So, in short: I doubt I will ever be able to recommend Pfizer’s RSVPreF to pregnant women concerned with the risk of RSV hospitalizing their infant. At this point, AstraZeneca’s nirsevimab has a clear advantage, and I would offer to infants with high risk due to medical conditions, limited access to care, or high exposure risks. RSV is not a trivial concern to infants. It’s unfortunate that Pfizer could not convince with its maternal vaccine study.

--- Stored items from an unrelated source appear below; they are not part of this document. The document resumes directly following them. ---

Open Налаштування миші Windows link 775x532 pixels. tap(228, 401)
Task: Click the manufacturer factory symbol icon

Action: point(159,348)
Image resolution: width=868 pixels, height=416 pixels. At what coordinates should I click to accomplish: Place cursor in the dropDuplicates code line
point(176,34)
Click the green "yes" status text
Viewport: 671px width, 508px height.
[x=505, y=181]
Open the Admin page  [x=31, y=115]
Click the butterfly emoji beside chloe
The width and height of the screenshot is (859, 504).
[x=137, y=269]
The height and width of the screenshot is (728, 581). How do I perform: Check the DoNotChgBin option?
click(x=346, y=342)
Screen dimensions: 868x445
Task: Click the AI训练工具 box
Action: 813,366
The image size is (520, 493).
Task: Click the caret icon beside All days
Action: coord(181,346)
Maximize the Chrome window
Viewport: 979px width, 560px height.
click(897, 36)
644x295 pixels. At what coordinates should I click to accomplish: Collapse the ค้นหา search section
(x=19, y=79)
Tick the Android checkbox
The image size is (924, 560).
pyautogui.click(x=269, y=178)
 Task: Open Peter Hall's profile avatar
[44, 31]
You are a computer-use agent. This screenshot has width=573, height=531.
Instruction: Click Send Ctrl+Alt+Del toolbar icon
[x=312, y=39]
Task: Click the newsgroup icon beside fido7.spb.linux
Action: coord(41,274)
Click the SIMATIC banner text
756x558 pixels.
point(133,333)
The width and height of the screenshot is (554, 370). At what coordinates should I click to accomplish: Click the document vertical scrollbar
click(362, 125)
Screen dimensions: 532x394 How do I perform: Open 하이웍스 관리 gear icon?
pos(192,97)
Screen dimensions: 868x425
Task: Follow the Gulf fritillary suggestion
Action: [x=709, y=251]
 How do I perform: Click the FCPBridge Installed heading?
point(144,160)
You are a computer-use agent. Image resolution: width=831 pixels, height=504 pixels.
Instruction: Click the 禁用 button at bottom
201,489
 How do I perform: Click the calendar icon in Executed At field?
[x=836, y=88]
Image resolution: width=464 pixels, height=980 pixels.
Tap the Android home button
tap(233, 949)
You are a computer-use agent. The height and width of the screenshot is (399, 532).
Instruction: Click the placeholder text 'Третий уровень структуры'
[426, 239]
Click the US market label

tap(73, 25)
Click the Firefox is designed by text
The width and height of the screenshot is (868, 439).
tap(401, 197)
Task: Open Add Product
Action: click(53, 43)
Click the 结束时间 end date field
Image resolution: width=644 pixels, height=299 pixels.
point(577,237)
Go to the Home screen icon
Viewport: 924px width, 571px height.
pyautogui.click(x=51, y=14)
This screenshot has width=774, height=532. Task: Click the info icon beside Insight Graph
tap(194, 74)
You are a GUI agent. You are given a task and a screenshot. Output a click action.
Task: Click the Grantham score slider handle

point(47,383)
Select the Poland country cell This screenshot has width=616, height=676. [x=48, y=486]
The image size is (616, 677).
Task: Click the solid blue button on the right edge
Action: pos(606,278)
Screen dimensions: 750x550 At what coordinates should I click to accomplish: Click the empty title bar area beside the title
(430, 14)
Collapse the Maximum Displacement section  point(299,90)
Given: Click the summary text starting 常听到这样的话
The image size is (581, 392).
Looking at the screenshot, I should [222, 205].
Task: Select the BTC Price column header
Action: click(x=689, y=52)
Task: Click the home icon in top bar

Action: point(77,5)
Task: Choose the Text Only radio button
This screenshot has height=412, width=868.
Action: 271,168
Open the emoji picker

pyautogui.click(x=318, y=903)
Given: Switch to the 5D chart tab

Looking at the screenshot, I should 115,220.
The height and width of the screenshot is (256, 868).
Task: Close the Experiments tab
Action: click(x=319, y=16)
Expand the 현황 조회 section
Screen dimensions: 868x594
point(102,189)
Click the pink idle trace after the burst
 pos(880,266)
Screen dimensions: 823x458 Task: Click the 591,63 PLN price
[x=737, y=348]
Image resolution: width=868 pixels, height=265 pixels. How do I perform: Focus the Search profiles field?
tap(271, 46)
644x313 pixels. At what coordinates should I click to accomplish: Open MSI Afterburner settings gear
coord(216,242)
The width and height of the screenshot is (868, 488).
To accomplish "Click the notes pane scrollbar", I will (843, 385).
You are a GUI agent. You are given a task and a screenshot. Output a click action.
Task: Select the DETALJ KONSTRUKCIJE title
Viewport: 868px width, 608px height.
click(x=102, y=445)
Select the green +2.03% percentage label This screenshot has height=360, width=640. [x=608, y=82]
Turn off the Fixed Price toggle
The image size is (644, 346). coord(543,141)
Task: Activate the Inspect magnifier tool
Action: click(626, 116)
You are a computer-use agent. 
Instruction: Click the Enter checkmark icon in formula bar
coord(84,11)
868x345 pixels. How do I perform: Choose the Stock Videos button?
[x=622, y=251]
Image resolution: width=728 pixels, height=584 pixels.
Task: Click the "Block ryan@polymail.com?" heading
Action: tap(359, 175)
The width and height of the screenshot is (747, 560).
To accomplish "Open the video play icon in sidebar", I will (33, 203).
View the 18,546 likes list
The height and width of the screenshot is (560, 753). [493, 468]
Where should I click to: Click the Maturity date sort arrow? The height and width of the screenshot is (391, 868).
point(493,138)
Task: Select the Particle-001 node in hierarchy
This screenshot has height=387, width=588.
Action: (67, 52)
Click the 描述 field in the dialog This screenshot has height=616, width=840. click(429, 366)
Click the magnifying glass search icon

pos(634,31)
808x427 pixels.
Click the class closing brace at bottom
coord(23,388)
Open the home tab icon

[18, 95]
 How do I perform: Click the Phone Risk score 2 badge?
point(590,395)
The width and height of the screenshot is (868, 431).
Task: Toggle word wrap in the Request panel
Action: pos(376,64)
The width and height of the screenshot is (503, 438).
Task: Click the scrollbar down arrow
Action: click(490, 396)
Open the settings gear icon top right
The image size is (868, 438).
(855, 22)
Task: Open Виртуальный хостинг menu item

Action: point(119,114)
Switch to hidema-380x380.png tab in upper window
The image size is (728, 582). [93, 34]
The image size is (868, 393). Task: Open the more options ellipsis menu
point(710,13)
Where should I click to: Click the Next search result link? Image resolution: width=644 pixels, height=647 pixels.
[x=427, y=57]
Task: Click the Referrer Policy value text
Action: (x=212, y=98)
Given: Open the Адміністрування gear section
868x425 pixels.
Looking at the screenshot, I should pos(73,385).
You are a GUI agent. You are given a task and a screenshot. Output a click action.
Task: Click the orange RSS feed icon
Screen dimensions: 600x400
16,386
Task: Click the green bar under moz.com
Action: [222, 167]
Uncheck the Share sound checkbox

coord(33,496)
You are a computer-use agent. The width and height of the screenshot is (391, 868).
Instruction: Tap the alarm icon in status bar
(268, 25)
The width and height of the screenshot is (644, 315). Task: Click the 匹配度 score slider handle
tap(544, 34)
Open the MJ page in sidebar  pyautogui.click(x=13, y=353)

I highly recommend watching leading "anti-vaxxer" Del Bigtree debate Neil DeGrasse Tyson. Decide for yourself who seems more credible. https://thehighwire.com
While I appreaciate that preterm is very serious. I think we need to take a crash course in statistics.
The difference is not statistically significant. What does that mean? Well if you don't know and haven't run the statistical analysis - TTEST, Fisher's exact test etc. You really shouldn't be making conclusions that would be invalidate by such tests.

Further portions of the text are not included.